• [Task goal] Copy every line of the data that contains the string "computer".

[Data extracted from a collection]
[Start of Attachment]

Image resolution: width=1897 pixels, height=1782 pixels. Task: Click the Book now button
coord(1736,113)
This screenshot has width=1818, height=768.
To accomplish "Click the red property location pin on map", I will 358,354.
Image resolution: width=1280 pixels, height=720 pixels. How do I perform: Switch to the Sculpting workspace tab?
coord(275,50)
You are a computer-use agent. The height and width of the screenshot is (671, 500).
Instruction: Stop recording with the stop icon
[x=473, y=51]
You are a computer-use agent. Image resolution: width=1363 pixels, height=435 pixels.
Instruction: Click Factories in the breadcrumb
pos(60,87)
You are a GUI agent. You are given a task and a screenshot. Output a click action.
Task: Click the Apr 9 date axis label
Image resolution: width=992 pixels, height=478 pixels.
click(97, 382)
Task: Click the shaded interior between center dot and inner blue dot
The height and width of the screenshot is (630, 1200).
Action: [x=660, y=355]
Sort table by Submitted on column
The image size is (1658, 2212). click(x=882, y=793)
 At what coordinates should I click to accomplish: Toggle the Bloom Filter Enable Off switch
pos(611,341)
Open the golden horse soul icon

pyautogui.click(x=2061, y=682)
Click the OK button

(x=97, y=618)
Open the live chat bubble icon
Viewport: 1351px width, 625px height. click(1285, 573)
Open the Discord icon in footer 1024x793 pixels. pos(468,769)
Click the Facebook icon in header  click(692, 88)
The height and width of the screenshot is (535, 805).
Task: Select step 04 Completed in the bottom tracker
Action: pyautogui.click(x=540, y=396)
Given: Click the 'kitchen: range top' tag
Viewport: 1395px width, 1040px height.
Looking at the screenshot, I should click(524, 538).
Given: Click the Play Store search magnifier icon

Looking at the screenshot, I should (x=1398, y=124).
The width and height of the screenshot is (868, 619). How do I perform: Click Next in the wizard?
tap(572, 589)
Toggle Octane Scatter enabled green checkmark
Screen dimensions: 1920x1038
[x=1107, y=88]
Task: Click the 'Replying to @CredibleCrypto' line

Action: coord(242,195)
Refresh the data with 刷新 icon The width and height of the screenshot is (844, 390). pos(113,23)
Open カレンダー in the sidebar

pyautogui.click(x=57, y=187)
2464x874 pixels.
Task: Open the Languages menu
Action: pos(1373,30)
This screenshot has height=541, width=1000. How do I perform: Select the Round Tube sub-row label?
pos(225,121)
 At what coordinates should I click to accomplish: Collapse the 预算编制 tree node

[End of Attachment]

• [Result]
You are a computer-use agent. The height and width of the screenshot is (671, 500).
You are a computer-use agent. Image resolution: width=1363 pixels, height=435 pixels.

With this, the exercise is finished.